Vu la procédure suivante :
La société anonyme (SA) BNP Paribas a demandé au tribunal administratif de Montreuil de prononcer la décharge d'une somme totale, en droits et majorations, de 246 160 121 euros, dont 147 444 922 euros au titre de l'impôt sur les sociétés et de la contribution sociale à l'impôt sur les sociétés des exercices clos en 2009 et 2010, 41 764 931 euros au titre de l'impôt sur les sociétés, la contribution sociale à l'impôt sur les sociétés et la contribution exceptionnelle à l'impôt sur les sociétés au titre de l'exercice clos en 2011, 23 395 182 euros au titre de la taxe sur la valeur ajoutée pour la période correspondant aux années 2008 à 2010, 1 907 843 euros au titre de la taxe sur la valeur ajoutée pour la période correspondant à l'année 2013, 1 046 676 euros au titre de la taxe professionnelle puis de la cotisation sur la valeur ajoutée des entreprises des années 2009 et 2010, 26 006 986 euros au titre de la taxe sur la valeur ajoutée et de la taxe sur les salaires pour la période correspondant à l'année 2011 et 4 593 581 euros au titre des deux mêmes taxes pour la période correspondant à l'année 2012. Par un jugement n° 1900130 du 28 octobre 2021, ce tribunal, après avoir constaté un non-lieu à statuer à concurrence de dégrèvements prononcés en cours d'instance, a accordé à la SA BNP Paribas la décharge des cotisations d'impôt sur les sociétés, de contributions sociales et de cotisation sur la valeur ajoutée des entreprises correspondant à la réintégration d'intérêts non versés par sa succursale italienne pour les exercices clos en 2009, 2010 et 2011, des majorations correspondantes ainsi que d'un montant de 24 175 326 euros de pénalités au titre des exercices clos en 2009 et 2010, et a rejeté le surplus des conclusions de la demande.
Par un arrêt n° 21PA06650 du 14 juin 2023, la cour administrative d'appel de Paris, faisant partiellement droit à l'appel formé par la société contre l'article 3 de ce jugement, a réduit ses bases d'imposition à l'impôt sur les sociétés au titre des exercices clos en 2010 et 2011, respectivement, de 11 133 931 euros et de 10 646 122 euros, prononcé la réduction correspondante des impositions en litige, et rejeté le surplus des conclusions de la requête.

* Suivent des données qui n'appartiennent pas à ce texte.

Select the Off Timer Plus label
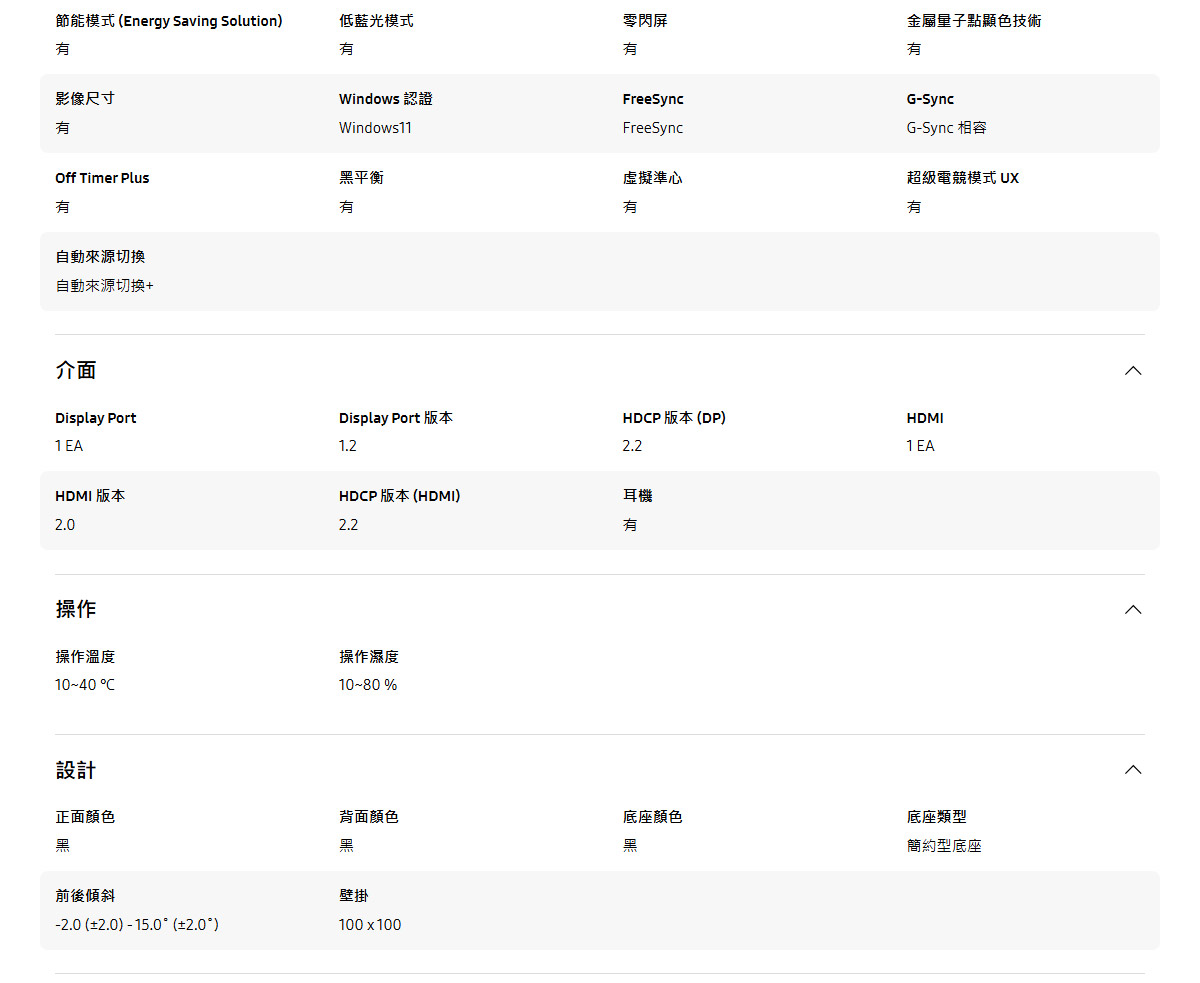Viewport: 1200px width, 983px height. coord(102,178)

Par un pourvoi sommaire, un mémoire complémentaire et un mémoire en réplique, enregistrés les 11 août 2023, 10 novembre 2023 et 21 juin 2024 au secrétariat du contentieux du Conseil d'Etat, la société BNP Paribas demande au Conseil d'Etat :
1°) d'annuler l'article 5 de cet arrêt ;
2°) de mettre à la charge de l'Etat la somme de 10 000 euros au titre de l'article L. 761-1 du code de justice administrative.

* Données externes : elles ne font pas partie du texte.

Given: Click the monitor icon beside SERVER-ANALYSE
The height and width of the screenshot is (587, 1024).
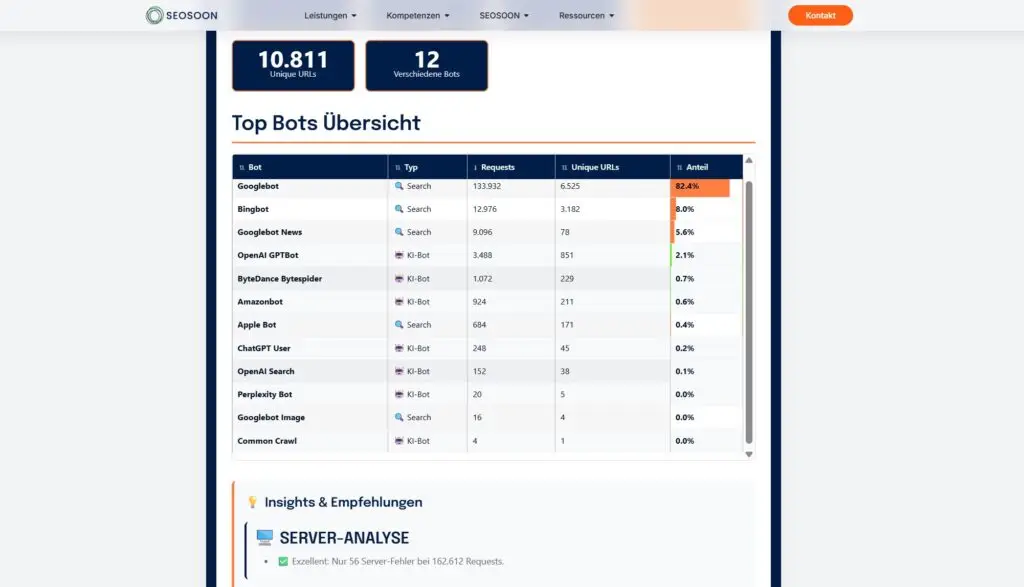Looking at the screenshot, I should [x=262, y=537].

Vu les autres pièces du dossier ;
Vu :
- la directive 2006/112/CE du 28 novembre 2006 relative au système commun de taxe sur la valeur ajoutée ;
- la convention signée le 31 août 1994 entre le Gouvernement de la République française et le Gouvernement des Etats-Unis d'Amérique en vue d'éviter les doubles impositions et de prévenir l'évasion et la fraude fiscales en matière d'impôts sur le revenu et sur la fortune ;
- le code général des impôts et le livre des procédures fiscales ;
- le code monétaire et financier ;
- le code de justice administrative ;
Après avoir entendu en séance publique :
- le rapport de Mme Ophélie Champeaux, maîtresse des requêtes,
- les conclusions de M. Romain Victor, rapporteur public ;
La parole ayant été donnée, après les conclusions, à la SCP Célice, Texidor, Perier, avocat de la société BNP Paribas ;
Considérant ce qui suit :
1. Il ressort des pièces du dossier soumis aux juges du fond qu'à la suite de vérifications de sa comptabilité, la société BNP Paribas a, notamment, été assujettie, d'une part, à des cotisations supplémentaires d'impôt sur les sociétés, de contributions additionnelles à cet impôt et de cotisation minimale de taxe professionnelle et de cotisation sur la valeur ajoutée des entreprises au titre des exercices clos en 2009 et 2010 résultant de la remise en cause, par application de la procédure de répression des abus de droit, du bénéfice du régime de faveur prévu aux articles 145 et 216 du code général des impôts dont elle avait fait application aux dividendes qu'elle avait perçus de la société Bank of the West, dont des titres lui avaient été cédés par sa filiale BancWestCorporation, et d'autre part, à des rappels de taxe sur la valeur ajoutée au titre de la période du 1er janvier 2009 au 31 décembre 2013 procédant de la soumission à cette taxe des commissions de succès facturées par son département " corporate finance ", que la société avait regardées comme exonérées de cette taxe en vertu du e du 1° de l'article 261 C du même code. La société se pourvoit en cassation contre l'arrêt du 14 juin 2023 par lequel la cour administrative d'appel de Paris, après avoir réduit ses bases d'imposition à l'impôt sur les sociétés, a rejeté le surplus des conclusions de l'appel qu'elle avait formé contre le jugement du 28 octobre 2021 du tribunal administratif de Montreuil en tant qu'il avait rejeté ses demandes de décharge.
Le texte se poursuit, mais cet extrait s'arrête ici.